DATA SUPPLIED Start Marker

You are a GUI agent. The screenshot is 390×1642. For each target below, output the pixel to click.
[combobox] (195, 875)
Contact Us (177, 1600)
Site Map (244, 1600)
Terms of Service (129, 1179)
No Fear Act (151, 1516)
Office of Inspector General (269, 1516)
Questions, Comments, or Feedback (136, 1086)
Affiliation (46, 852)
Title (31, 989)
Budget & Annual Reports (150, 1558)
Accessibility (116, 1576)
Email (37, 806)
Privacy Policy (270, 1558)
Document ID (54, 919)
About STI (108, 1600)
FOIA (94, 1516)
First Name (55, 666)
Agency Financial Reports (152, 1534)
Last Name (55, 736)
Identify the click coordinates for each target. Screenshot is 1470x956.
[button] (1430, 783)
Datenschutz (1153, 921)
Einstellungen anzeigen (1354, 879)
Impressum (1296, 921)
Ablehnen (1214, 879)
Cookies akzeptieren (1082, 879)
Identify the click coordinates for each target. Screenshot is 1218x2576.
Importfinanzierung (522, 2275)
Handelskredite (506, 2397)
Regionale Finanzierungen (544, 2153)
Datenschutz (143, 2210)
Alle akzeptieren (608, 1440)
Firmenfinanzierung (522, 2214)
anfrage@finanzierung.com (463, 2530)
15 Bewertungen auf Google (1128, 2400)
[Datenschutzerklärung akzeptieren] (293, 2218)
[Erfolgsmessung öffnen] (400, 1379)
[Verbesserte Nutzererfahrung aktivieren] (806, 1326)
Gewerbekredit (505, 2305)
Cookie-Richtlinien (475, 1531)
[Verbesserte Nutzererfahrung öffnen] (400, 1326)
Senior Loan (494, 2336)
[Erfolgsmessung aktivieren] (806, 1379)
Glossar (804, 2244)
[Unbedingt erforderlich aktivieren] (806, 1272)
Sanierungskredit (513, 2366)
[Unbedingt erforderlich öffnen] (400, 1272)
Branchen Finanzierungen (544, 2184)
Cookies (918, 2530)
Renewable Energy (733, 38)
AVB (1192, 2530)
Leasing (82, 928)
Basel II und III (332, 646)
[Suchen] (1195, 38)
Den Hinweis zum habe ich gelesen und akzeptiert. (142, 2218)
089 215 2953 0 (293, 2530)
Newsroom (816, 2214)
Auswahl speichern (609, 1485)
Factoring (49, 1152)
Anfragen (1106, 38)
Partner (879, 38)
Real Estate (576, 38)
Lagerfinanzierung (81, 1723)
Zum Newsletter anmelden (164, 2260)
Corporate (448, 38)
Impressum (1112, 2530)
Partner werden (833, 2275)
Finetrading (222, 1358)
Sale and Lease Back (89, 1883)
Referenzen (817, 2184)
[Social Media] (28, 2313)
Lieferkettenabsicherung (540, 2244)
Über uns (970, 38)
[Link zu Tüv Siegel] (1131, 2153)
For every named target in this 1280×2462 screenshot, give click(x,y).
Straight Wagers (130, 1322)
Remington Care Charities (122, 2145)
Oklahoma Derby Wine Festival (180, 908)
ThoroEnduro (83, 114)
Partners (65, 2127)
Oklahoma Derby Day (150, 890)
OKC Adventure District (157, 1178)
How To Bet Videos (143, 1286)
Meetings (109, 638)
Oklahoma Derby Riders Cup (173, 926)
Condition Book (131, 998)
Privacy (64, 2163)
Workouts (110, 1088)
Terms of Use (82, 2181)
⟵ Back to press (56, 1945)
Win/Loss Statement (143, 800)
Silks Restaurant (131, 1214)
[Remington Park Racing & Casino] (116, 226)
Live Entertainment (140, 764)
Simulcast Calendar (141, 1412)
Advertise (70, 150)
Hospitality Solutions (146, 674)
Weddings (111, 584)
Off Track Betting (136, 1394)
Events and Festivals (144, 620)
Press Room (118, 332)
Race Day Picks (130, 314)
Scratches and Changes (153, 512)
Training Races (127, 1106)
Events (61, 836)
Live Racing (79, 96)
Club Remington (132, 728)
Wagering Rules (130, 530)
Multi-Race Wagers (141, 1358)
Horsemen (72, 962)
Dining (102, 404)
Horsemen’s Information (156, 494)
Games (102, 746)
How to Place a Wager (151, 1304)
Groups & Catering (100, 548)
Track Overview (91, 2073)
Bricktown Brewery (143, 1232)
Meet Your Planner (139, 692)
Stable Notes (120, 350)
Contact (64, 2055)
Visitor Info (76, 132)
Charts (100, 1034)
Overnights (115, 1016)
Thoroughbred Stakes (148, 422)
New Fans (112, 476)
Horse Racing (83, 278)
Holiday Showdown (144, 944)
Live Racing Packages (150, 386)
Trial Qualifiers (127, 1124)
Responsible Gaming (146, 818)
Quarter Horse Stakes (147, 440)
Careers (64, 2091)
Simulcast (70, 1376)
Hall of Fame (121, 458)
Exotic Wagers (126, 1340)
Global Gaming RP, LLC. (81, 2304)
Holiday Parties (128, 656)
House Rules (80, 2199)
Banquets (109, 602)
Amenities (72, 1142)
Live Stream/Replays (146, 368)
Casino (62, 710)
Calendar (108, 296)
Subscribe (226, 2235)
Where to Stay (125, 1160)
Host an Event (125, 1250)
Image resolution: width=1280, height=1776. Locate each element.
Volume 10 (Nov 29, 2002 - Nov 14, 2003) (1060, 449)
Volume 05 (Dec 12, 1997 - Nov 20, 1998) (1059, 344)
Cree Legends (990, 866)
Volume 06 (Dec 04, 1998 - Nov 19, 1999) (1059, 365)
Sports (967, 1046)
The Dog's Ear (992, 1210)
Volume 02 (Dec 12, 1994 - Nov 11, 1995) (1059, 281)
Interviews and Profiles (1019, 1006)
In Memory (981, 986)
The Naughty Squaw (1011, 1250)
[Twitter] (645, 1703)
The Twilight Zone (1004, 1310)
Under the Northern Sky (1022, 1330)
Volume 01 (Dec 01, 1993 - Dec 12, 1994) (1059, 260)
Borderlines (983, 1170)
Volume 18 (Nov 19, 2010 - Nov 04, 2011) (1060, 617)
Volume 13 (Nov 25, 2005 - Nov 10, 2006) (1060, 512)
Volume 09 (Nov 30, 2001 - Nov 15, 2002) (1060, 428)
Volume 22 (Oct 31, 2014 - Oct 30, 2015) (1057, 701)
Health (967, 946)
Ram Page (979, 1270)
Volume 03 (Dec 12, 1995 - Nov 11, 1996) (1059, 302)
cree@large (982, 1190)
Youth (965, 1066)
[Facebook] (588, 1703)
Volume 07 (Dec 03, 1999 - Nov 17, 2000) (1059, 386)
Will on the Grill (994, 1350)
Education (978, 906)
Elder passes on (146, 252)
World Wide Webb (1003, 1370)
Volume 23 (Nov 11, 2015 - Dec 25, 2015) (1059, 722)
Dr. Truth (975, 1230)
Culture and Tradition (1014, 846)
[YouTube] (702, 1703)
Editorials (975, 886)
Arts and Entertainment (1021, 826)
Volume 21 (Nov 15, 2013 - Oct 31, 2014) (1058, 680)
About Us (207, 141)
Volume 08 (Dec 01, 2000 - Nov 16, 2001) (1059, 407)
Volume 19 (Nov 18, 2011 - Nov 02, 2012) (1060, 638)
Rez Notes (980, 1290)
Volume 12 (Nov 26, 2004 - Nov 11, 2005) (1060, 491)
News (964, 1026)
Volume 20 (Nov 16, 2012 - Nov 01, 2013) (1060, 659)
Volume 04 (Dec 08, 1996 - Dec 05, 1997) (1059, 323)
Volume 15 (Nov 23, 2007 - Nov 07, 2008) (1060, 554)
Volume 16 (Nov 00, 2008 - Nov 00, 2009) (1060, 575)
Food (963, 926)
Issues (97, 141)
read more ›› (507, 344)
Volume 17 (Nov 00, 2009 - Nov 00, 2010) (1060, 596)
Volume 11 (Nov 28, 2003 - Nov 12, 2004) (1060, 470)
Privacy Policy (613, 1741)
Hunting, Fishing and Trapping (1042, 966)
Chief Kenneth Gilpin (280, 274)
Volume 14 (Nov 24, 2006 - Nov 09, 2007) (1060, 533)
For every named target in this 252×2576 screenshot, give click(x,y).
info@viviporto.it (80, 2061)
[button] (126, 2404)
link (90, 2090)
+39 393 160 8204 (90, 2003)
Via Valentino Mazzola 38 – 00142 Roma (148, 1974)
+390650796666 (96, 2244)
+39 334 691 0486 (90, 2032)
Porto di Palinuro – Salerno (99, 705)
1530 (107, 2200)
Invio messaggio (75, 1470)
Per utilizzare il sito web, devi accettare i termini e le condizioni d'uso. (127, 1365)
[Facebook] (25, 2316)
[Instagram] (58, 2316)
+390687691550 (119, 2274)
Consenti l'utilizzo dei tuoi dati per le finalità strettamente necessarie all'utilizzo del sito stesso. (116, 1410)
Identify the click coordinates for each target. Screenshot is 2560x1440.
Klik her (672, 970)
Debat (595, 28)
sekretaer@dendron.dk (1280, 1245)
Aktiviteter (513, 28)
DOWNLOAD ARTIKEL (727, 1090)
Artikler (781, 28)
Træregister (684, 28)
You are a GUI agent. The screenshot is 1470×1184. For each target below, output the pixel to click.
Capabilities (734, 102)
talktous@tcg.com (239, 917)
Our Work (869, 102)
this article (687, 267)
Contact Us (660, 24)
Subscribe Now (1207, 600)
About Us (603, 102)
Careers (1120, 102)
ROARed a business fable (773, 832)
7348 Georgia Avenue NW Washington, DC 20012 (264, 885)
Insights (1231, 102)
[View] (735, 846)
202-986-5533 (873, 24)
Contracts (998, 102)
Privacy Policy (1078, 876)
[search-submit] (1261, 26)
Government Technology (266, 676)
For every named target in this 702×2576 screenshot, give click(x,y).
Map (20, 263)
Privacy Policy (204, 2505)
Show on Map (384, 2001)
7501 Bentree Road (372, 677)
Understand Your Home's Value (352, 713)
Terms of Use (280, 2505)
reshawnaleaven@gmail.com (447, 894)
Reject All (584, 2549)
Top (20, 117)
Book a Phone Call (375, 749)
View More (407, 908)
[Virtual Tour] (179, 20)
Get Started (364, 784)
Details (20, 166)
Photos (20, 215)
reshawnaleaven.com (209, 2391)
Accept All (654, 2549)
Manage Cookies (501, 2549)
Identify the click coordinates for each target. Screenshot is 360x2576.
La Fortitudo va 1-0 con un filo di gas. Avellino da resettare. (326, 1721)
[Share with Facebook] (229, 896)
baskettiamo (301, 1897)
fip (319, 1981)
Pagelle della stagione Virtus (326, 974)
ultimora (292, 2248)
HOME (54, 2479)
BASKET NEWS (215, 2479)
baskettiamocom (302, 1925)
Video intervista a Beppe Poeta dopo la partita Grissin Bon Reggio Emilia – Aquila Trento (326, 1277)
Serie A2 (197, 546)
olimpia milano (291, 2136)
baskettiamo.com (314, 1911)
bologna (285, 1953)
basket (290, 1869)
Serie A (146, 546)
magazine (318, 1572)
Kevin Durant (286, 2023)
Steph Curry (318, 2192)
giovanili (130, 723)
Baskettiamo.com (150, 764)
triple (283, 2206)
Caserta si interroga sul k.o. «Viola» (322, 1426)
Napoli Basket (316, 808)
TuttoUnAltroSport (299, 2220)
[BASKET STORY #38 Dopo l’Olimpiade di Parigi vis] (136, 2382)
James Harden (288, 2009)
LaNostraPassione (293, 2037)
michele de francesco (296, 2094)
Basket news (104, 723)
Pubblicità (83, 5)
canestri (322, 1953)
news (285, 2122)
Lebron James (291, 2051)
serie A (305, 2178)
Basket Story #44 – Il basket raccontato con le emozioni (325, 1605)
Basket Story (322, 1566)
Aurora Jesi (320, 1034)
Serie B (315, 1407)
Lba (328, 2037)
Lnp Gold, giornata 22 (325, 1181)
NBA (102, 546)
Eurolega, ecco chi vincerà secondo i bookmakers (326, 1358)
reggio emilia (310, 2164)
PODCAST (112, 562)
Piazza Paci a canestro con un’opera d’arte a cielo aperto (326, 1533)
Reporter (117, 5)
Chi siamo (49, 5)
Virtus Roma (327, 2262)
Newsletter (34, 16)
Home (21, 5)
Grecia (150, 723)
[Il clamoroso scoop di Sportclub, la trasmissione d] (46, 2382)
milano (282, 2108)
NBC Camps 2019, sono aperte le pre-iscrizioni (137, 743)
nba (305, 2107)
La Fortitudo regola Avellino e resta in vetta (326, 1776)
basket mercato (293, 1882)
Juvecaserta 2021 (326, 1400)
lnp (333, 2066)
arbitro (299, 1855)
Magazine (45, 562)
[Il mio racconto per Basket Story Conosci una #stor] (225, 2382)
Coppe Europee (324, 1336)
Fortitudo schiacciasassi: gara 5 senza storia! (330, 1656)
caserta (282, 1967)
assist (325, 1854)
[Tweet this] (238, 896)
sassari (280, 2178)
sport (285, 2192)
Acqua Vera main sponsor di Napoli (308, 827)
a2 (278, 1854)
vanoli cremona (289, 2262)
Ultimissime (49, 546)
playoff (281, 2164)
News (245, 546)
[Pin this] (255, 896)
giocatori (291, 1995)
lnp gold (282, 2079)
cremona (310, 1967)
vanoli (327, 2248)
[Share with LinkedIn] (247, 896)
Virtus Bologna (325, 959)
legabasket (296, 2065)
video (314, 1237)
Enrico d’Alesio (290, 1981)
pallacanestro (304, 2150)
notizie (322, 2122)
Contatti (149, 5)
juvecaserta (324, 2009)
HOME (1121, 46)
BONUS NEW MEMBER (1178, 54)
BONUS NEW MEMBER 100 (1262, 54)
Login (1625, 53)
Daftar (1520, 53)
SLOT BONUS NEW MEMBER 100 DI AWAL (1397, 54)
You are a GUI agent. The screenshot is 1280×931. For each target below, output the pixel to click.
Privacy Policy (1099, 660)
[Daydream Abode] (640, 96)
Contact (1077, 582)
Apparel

DATA SUPPLIED End Marker

▶ **TASK STATEMENT**: For the word "Reports", show every line of the entries that holds it.

▶ **ANSWER SPACE**:
Budget & Annual Reports (150, 1558)
Agency Financial Reports (152, 1534)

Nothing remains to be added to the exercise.